Alors il se retourna. Vicky avait revêtue un simple short et un t-shirt, et elle se séchait les cheveux avec sa serviette.
« Tu… tu as des questions ? » demanda Tyler. « Même si je ne suis pas le mieux placé pour y répondre. »
« Tu le sais depuis quand que t'es un loup-garou ? » demanda Vicky.

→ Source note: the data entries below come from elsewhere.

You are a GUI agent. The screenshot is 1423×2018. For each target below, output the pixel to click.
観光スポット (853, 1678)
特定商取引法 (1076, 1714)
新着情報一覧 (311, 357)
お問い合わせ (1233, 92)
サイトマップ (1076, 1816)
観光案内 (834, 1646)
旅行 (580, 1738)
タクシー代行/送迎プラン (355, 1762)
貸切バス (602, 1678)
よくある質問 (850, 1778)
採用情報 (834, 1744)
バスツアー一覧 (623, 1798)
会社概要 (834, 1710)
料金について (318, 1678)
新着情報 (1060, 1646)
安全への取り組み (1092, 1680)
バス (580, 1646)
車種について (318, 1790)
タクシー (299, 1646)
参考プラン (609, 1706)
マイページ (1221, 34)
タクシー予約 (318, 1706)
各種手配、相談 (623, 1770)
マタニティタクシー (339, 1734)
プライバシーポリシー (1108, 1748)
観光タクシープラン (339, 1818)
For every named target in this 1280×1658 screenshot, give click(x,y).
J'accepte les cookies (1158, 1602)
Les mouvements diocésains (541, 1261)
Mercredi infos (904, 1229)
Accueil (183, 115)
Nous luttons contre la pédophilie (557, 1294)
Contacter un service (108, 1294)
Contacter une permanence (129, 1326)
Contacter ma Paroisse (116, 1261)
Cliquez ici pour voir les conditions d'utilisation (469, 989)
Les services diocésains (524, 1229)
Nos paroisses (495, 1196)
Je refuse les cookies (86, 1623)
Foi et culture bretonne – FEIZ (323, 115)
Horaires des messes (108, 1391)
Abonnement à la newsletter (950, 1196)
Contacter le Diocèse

« Pas longtemps. » répondit-il. « Pour t'avouer la vérité, Rebekah m'a mit sous son contrôle au début pour espionner mon père et le Conseil. Quand j'ai su que j'étais un loup-garou et que le Conseil traquait les créatures surnaturelles et qu'ils espionnaient mes amis j'ai pas hésité une seconde. »
« T'es toujours sous son contrôle ? » demanda-t-elle.
« Non, je le fais de mon plein gré maintenant. » répondit-il. « Ecoutes, Vicky, tout ce que Rebekah a fait c'était pour qu'on arrête de se foutre en l'air, et ce n'est pas plus mal parce que je suis certain que Matt préfère que sa sœur arrête de se droguer. »
« Alors c'est elle qui m'y a forcé. » comprit Vicky.
« Ce n'est pas plus mal, Vic. Tu vas mieux, et moi aussi. » dit Tyler. « J'ai arrêté mes conneries et j'espère être assez fort pour tenir tête à mon père. SI je fais ça c'est aussi pour protéger ma mère. Dans quelques jours je vais subir ma première transformation et j'ai besoin de savoir que tu seras de mon côté, pas du leur. On a tous choisis un camp et c'est celui des Mikaelson. Et si Rebekah t'a avoué toute la vérité sur eux c'est parce que tu as permis d'éviter le pire à Elena, mais si tu penses que c'est trop à supporter alors accepte la proposition de Rebekah et laisse-la t'effacer la mémoire. »
« Pas question ! » refusa Vicky. Elle se prit la tête entre les mains l'espace d'une seconde. « Il n'est pas question que je laisse mon frère s'embarquer là-dedans tout seul. A moi de faire mon choix. »
Elle sortit de la chambre et regagna la cuisine. Matt et Rebekah n'avaient pas bougés de leurs chaises.
« Je refuse qu'on m'efface la mémoire. » annonça Vicky. « C'est une chose de m'obliger à stopper les drogues et les conneries, et je peux le supporter parce que je ne me suis jamais senti aussi bien de toute ma vie, mais si Matt et Tyler sont embarqués là-dedans alors moi aussi. »
« Formidable ! » sourit Rebekah. « Je vais rentrer prendre les dernières nouvelles et je vous raconterai tout demain au lycée. »
« Si t'es vraiment âgée d'un millénaire, pourquoi tu viens au lycée ? » demanda Vicky.
Sa question fit rire Matt et Tyler.
« Il fallait qu'on approche Elena. » sourit Rebekah.
« Et t'en as profité pour draguer Matt. » ajouta Tyler.
« Je n'ai rien fais de tel. » réfuta Rebekah.
« Connaissant mon frère t'as pas eu grand-chose à faire. » taquina Vicky.
« Et si vous alliez vous coucher tous les deux et que vous me laissiez tranquille avec ma copine au lieu de raconter des âneries ? » suggéra Matt.
Vicky lui tira la langue et prit Tyler par la main qui, surprit, se laissa entraîner dans la chambre de la jeune fille. Seuls, Matt regarda Rebekah qui le regardait en retour en souriant.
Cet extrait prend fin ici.